--- Records for the task ---

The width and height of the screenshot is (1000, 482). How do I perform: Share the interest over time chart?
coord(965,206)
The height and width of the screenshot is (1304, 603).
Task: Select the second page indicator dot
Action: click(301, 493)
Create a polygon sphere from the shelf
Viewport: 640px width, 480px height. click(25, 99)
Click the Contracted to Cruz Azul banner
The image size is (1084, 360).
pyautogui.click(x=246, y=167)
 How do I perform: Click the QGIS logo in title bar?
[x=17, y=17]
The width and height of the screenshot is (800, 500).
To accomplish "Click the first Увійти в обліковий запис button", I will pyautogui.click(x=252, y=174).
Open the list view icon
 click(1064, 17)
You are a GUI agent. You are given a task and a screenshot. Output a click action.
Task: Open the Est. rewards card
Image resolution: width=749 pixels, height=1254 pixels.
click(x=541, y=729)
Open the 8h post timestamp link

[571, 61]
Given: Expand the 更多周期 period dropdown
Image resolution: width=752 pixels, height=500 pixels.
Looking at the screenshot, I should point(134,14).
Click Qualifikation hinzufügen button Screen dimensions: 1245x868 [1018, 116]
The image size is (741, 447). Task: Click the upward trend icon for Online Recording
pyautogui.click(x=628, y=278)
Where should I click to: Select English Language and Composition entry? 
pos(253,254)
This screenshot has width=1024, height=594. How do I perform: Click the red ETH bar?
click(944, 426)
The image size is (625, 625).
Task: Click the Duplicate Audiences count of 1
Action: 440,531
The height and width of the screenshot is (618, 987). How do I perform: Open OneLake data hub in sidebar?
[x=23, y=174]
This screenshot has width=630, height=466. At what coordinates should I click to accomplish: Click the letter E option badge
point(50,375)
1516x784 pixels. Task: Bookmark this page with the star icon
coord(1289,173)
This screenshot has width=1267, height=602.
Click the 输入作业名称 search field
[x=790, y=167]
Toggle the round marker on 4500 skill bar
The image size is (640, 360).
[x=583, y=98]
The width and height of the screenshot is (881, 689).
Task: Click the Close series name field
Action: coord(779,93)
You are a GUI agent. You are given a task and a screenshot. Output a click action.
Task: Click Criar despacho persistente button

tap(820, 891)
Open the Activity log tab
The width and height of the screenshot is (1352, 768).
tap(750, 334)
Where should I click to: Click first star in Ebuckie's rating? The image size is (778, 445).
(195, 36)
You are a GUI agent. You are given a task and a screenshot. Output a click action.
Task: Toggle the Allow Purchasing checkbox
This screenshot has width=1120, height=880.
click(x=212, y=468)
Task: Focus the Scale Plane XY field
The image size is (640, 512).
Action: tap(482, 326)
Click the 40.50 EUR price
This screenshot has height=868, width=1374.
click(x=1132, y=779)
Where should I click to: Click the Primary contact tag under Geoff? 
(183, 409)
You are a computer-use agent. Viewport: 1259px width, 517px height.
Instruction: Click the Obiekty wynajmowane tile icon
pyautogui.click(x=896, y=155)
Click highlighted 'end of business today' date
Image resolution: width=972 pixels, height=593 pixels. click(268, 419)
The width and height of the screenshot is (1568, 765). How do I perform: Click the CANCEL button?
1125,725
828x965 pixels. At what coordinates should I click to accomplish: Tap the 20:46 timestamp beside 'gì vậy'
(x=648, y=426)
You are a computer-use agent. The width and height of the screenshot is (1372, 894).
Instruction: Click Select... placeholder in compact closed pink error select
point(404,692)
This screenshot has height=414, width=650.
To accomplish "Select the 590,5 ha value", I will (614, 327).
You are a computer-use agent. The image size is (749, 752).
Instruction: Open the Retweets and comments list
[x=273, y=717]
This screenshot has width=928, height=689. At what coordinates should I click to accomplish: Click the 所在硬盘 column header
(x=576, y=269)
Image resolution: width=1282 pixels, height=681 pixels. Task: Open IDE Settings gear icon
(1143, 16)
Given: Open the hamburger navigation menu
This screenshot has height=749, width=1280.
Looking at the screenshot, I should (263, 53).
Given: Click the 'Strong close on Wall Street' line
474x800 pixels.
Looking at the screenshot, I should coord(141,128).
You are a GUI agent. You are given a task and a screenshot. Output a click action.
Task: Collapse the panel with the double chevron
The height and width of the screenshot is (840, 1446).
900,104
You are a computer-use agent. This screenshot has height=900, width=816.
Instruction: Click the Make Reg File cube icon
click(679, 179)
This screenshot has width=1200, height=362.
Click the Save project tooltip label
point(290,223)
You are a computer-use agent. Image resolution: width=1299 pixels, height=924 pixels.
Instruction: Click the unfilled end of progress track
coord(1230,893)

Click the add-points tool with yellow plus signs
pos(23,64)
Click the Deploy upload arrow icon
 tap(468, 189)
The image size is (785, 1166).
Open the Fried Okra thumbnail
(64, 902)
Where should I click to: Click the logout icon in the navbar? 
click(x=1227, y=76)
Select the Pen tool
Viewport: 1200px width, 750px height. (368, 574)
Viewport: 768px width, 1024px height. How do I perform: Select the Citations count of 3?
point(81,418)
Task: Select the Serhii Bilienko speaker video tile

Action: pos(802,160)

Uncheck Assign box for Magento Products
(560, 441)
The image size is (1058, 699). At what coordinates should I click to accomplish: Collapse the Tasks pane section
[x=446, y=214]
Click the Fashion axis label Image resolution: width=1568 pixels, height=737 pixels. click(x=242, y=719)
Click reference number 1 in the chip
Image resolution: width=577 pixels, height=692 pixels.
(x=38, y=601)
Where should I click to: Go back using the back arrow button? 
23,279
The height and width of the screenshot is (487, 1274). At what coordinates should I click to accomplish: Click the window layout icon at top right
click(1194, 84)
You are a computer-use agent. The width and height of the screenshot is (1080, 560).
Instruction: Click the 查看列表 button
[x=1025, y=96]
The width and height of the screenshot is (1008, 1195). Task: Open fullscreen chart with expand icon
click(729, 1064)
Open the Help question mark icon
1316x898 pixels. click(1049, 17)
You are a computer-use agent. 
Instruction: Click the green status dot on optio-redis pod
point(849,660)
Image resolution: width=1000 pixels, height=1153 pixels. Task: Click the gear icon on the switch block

---

** Required task **
Please list every line of the data above that contains the word "Select". Case counts, so match only that exact capitalization.

** Final result **
Task: Select the second page indicator dot
Where should I click to: Select English Language and Composition entry? 
Instruction: Click Select... placeholder in compact closed pink error select
To accomplish "Select the 590,5 ha value", I will (614, 327).
Select the Pen tool
Viewport: 768px width, 1024px height. How do I perform: Select the Citations count of 3?
Task: Select the Serhii Bilienko speaker video tile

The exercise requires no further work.